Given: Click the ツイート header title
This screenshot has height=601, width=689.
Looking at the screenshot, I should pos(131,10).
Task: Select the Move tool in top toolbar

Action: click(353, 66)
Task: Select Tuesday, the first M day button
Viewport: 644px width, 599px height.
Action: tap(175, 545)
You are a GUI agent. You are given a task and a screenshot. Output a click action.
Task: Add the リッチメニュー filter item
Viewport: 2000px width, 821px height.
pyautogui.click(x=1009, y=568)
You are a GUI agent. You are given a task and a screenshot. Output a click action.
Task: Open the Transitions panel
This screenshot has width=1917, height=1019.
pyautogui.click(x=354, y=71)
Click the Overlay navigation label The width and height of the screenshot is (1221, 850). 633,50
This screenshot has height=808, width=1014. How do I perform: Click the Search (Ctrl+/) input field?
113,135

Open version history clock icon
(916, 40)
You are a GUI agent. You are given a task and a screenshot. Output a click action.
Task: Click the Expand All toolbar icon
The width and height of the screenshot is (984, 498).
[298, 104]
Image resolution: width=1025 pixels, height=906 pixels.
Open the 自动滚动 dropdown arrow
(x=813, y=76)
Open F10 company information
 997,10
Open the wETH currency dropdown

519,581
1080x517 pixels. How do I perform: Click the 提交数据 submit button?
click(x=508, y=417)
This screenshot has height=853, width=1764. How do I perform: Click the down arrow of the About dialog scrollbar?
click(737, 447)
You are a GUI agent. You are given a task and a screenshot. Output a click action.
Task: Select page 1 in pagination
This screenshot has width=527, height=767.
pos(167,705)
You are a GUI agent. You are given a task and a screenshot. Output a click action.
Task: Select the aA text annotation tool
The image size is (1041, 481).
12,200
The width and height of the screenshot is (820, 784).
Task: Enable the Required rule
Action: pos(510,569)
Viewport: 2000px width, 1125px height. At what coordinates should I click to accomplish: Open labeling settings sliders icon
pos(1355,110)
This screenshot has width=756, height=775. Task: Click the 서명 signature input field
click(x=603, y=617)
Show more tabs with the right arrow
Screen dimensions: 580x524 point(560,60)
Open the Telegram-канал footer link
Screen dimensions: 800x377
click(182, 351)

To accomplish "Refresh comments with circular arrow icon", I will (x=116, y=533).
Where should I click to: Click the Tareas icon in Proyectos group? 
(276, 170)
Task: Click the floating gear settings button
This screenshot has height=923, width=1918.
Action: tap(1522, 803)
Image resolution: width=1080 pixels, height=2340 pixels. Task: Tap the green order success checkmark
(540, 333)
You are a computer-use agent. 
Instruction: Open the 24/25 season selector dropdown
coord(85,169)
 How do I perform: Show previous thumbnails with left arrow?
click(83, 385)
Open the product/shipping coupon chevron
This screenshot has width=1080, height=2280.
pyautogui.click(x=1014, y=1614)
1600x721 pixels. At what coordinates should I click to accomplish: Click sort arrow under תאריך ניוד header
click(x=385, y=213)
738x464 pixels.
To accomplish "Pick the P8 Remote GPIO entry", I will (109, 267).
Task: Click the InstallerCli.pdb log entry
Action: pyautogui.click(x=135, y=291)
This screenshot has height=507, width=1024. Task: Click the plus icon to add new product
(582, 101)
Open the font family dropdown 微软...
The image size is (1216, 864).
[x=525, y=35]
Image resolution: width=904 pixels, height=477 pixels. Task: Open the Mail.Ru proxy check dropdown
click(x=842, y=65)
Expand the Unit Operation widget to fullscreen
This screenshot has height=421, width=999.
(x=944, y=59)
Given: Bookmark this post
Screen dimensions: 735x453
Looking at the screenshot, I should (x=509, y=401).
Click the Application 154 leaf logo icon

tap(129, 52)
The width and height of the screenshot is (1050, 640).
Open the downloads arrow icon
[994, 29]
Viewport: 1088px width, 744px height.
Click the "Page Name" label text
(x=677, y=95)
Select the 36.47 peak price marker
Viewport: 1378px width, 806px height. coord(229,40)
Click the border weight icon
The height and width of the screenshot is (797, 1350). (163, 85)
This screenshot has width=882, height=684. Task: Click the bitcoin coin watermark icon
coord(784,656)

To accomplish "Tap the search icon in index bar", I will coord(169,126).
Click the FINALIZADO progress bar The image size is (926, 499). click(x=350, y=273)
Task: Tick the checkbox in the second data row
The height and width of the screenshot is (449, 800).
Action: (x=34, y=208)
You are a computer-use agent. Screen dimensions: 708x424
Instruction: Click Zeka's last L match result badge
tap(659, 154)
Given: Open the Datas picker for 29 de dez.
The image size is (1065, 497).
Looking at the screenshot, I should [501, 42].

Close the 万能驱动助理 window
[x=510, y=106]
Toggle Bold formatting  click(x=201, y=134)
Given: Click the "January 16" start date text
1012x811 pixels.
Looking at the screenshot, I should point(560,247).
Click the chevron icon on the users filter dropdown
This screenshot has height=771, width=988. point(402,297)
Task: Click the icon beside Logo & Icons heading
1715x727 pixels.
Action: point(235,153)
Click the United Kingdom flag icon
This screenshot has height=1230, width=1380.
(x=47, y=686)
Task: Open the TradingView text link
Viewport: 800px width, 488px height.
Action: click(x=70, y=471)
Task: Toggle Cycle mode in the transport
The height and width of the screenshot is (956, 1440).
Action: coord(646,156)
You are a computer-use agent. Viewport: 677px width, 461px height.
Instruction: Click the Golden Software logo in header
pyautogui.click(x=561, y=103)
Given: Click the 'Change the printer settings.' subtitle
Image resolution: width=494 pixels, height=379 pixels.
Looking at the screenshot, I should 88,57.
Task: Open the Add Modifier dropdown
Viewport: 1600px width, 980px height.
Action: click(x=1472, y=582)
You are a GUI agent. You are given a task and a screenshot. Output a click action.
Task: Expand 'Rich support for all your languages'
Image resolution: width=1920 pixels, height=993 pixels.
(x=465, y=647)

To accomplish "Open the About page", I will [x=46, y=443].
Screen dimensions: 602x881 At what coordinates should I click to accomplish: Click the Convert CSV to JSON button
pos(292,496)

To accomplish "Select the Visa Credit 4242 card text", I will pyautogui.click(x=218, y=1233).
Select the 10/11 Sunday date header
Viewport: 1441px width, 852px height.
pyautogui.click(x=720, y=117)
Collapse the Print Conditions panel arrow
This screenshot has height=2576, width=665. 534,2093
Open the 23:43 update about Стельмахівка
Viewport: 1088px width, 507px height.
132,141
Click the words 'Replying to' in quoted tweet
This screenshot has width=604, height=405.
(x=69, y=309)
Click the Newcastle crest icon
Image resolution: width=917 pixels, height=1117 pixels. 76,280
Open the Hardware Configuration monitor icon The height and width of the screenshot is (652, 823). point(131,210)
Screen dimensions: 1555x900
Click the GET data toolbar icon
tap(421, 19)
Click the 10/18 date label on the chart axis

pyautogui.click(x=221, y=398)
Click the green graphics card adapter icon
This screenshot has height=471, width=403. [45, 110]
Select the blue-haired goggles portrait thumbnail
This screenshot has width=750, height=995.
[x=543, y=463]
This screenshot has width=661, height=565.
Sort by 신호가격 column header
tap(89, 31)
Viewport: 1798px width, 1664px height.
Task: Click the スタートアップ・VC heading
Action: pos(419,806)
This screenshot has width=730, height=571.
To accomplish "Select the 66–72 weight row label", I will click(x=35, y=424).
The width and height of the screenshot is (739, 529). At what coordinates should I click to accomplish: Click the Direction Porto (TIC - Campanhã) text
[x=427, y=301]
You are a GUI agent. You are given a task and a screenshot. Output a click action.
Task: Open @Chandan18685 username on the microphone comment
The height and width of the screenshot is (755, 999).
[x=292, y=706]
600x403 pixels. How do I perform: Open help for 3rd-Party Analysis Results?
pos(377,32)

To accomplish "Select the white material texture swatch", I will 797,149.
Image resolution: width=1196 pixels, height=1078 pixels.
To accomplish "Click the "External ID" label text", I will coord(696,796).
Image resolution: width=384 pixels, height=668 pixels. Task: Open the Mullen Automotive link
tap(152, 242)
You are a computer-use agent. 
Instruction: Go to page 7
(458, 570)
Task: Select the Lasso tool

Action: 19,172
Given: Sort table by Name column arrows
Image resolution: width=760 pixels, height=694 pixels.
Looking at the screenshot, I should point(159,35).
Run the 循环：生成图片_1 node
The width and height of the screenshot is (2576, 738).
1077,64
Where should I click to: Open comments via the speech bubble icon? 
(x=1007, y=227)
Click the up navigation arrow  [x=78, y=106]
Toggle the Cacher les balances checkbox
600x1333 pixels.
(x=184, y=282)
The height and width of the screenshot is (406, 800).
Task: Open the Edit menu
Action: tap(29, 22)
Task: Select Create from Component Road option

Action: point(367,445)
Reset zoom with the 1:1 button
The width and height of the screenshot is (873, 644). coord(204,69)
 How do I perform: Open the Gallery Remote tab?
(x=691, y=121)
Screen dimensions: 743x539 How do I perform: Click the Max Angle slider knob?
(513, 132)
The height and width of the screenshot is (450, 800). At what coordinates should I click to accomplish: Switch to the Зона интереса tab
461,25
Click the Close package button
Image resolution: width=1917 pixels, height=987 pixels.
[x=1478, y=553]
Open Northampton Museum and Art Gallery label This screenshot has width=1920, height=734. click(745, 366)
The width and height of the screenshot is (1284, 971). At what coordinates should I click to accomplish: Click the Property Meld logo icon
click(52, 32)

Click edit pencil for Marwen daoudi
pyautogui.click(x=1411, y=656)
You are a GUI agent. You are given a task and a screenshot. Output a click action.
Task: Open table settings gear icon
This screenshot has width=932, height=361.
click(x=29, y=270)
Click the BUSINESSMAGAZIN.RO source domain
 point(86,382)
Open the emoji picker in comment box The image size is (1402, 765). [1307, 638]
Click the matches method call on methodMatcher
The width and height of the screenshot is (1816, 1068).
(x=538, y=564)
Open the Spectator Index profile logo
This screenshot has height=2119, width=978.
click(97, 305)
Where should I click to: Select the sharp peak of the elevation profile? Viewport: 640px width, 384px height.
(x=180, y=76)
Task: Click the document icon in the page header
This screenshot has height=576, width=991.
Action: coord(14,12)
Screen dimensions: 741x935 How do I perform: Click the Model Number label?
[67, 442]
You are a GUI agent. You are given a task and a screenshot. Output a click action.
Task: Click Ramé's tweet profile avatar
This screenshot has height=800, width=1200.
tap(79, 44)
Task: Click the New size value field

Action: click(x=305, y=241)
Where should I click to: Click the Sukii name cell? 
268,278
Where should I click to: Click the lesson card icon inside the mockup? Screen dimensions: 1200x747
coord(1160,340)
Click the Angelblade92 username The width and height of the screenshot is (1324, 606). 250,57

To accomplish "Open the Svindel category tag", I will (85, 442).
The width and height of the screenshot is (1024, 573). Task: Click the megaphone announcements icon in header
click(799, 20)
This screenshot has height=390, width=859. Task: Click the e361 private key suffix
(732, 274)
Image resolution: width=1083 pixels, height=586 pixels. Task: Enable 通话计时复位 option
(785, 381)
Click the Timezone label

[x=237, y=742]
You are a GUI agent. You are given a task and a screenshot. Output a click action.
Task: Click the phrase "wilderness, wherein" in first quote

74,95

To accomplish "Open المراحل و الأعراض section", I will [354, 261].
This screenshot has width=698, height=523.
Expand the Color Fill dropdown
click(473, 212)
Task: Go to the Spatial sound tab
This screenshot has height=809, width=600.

■ ■ ■

▸ Task details
Look above for the line with "Image resolution: width=384" and the line with "Open Northampton Museum". Write out those two lines and all the lines between them, exactly, and no others.

▸ Result for this task
Image resolution: width=384 pixels, height=668 pixels. Task: Open the Mullen Automotive link
tap(152, 242)
You are a computer-use agent. 
Instruction: Go to page 7
(458, 570)
Task: Select the Lasso tool

Action: 19,172
Given: Sort table by Name column arrows
Image resolution: width=760 pixels, height=694 pixels.
Looking at the screenshot, I should point(159,35).
Run the 循环：生成图片_1 node
The width and height of the screenshot is (2576, 738).
1077,64
Where should I click to: Open comments via the speech bubble icon? 
(x=1007, y=227)
Click the up navigation arrow  [x=78, y=106]
Toggle the Cacher les balances checkbox
600x1333 pixels.
(x=184, y=282)
The height and width of the screenshot is (406, 800).
Task: Open the Edit menu
Action: tap(29, 22)
Task: Select Create from Component Road option

Action: point(367,445)
Reset zoom with the 1:1 button
The width and height of the screenshot is (873, 644). coord(204,69)
 How do I perform: Open the Gallery Remote tab?
(x=691, y=121)
Screen dimensions: 743x539 How do I perform: Click the Max Angle slider knob?
(513, 132)
The height and width of the screenshot is (450, 800). At what coordinates should I click to accomplish: Switch to the Зона интереса tab
461,25
Click the Close package button
Image resolution: width=1917 pixels, height=987 pixels.
[x=1478, y=553]
Open Northampton Museum and Art Gallery label This screenshot has width=1920, height=734. click(745, 366)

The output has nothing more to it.